Arthur stares at the silent cell in his hand for a moment; then he shrugs, tosses it back onto the bedside table and absolutely does not snuggle back into the warm weight behind him.
---
A few hours later, after a much more pleasant wake-up call, Arthur staggers out into the kitchen to put the coffee on and almost ends up falling to his death when something solid starts twining around his ankles. He looks down into the inquisitive brown eyes belonging to the newest addition to his household; Keating stares at him intently, small nose twitching, and Arthur can do nothing but stare back, feeling a little lost. He’s never had a pet before; his mother is allergic, and when he’d moved out he’d been much too busy to bother getting one. He crouches down and carefully reaches forward to stroke the silky fur.
Keating hesitates, shying away at first, but a moment later he headbutts Arthur’s hand, directing it over his head and shifting his whole body into the caress. Arthur scratches down his neck and Keating starts purring like a chainsaw, a deep rumble that is not at odds with the way Eames sounds when he’s waking up in the morning. Keating moves away and walks into the kitchen, leaving Arthur to follow.

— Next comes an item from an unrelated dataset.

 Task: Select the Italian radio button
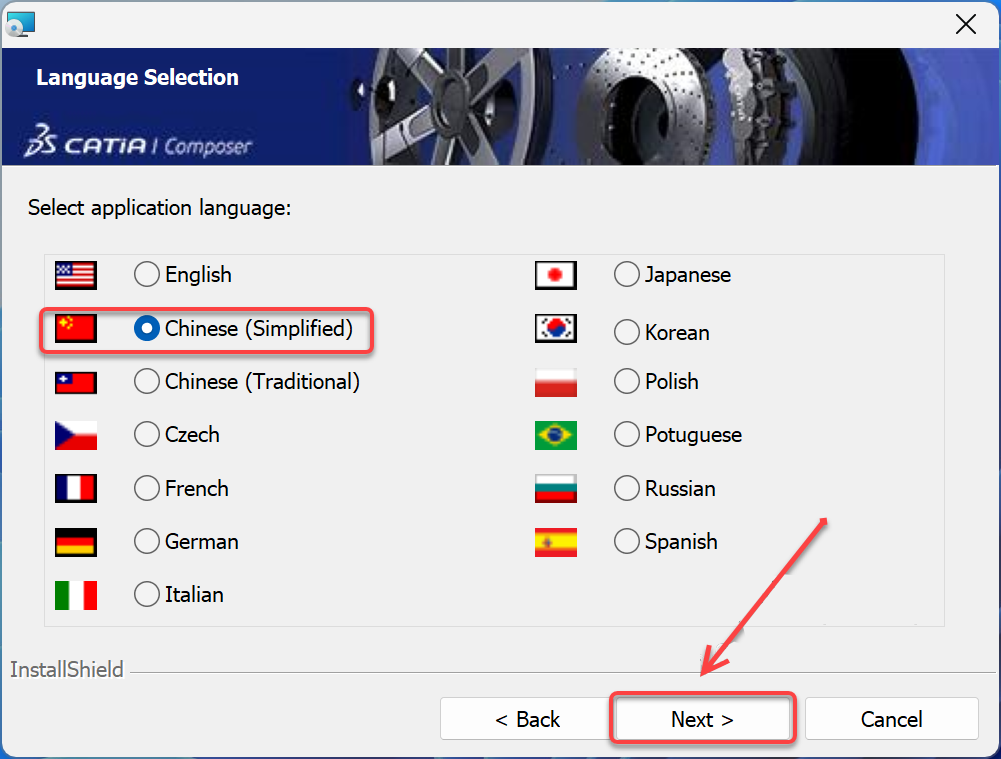146,594
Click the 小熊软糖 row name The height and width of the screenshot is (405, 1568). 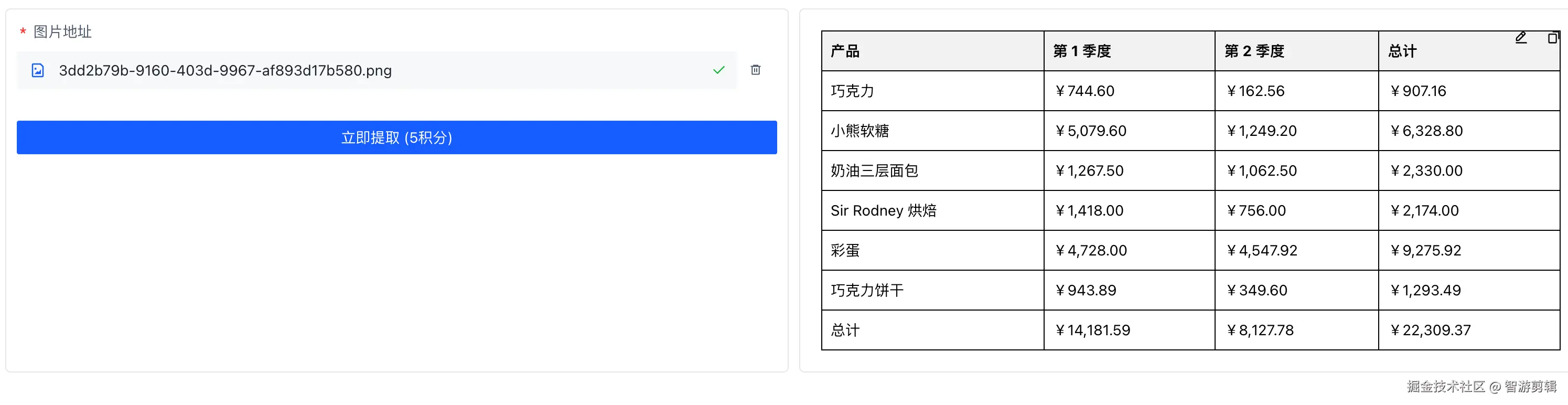point(860,131)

He starts rubbing his back against Arthur’s legs again, and Arthur is faced with the dilemma of having no idea what to feed his significant other’s cat. Keating is quite insistent by now, mrowling incessantly as Arthur pokes into his fridge and wonders if last night’s leftover chicken chow mein constitutes a healthy breakfast for cats.
Eames ambles in just as Keating is polishing off the leftover container and Arthur is sipping at his second cup of coffee for the day, and makes a beeline for the coffee pot. It’s almost gone lunchtime by then, but Eames is still dressed in an old pair of sweatpants and a faded T-shirt of Arthur’s that almost fits him now that he’s lost so much weight. Arthur decides then and there that he’s going to shove food into him until he bursts.

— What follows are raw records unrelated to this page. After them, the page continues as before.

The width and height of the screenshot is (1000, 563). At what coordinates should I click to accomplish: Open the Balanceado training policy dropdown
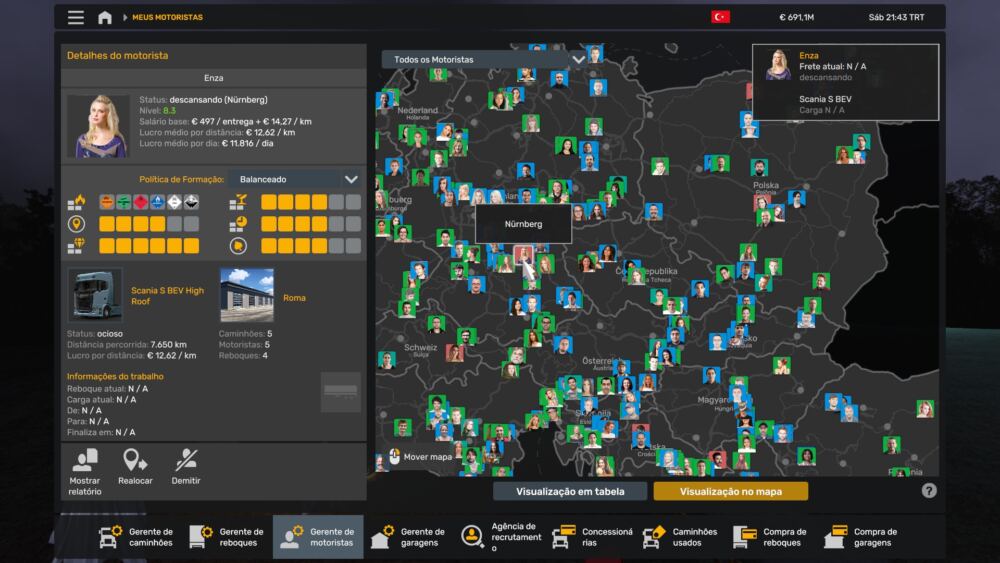[294, 179]
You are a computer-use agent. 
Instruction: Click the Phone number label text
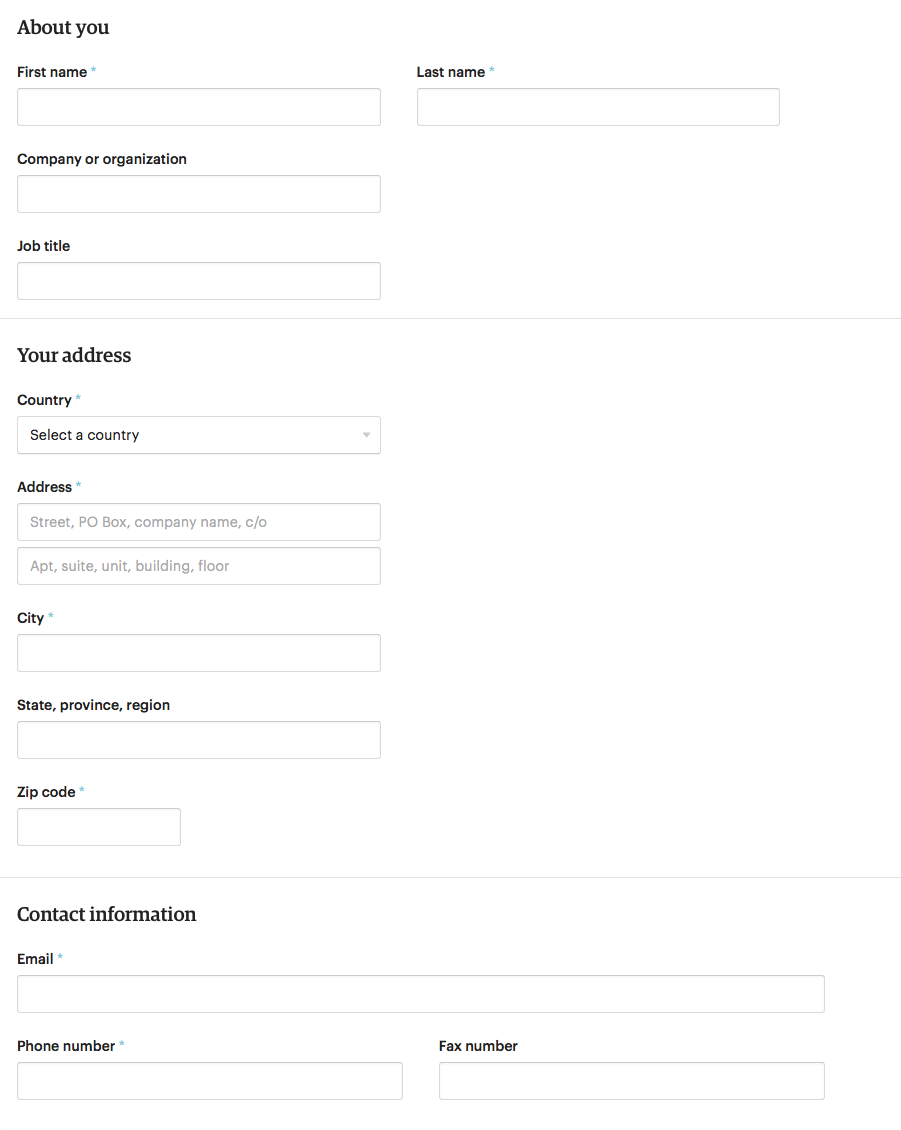66,1046
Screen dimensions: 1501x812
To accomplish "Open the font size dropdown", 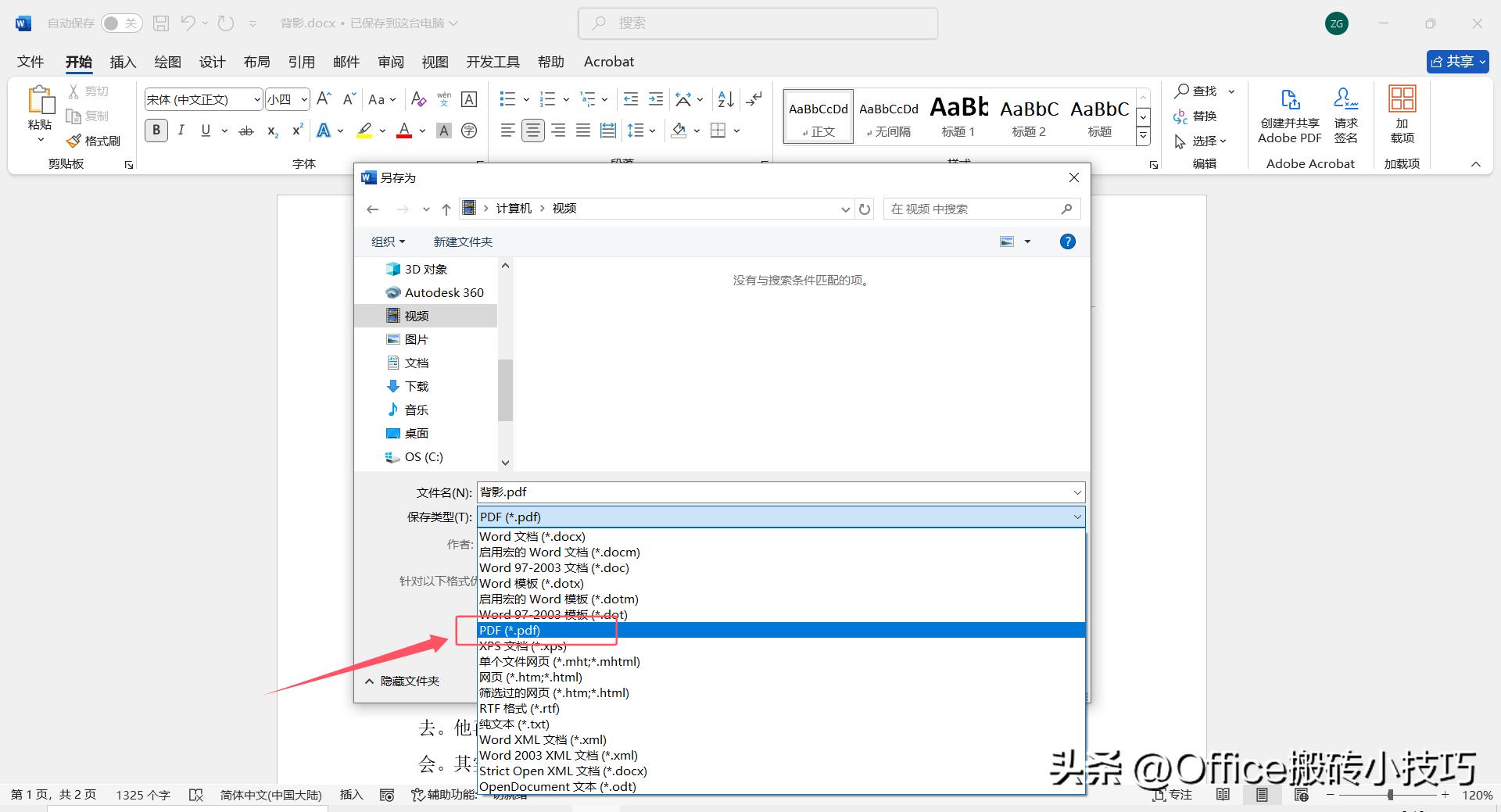I will point(303,99).
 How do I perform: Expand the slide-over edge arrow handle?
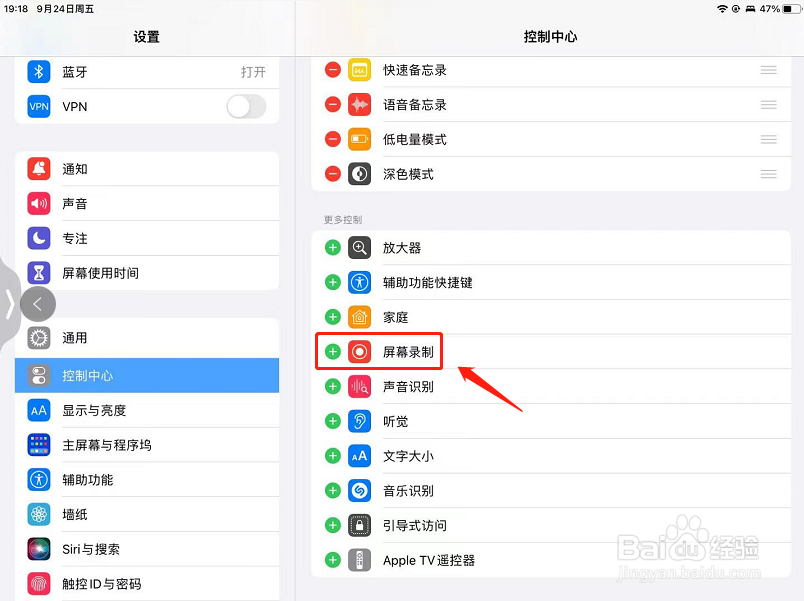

Eames makes the same detour by the fridge that had defeated Arthur earlier and spends a good five minutes with his head poking inside, until the open door starts beeping in protest. He emerges, finally, with a day-old container half-full of curry, and looks at Arthur reproachfully.
“Shopping,” he declares decisively. “Now that I’m back home, I don’t see the need to compromise with leftovers any more.”
Arthur nods sedately, trying and failing to keep a silly smile from taking over his face, until he has to duck his face to maintain any sort of dignity. It’s not like he’s had the time (or the inclination) to shop for food or to cook recently, but he can feel the latter recovering in leaps and bounds.
Eames proceeds to drink the rest of the coffee, appropriates yesterday’s newspaper, and generally makes a nuisance of himself while filling in the crossword until Arthur almost forgets that he only got him back earlier this morning. Before he knows it, the spaces in the dresser and in the wardrobe that have stood empty for months and months will be filled again with eye-watering prints and colours that defy belief and understanding, and the bathroom will get cluttered again with half-empty tubes of toothpaste and at least three toothbrushes (he still has no idea why Eames needs more than one, but he does know that the sight of his toothbrush all alone in the holder has tormented him almost unbearably all this time). He smiles to himself happily and pesters Eames until he capitulates and tells him the clue for 10 across.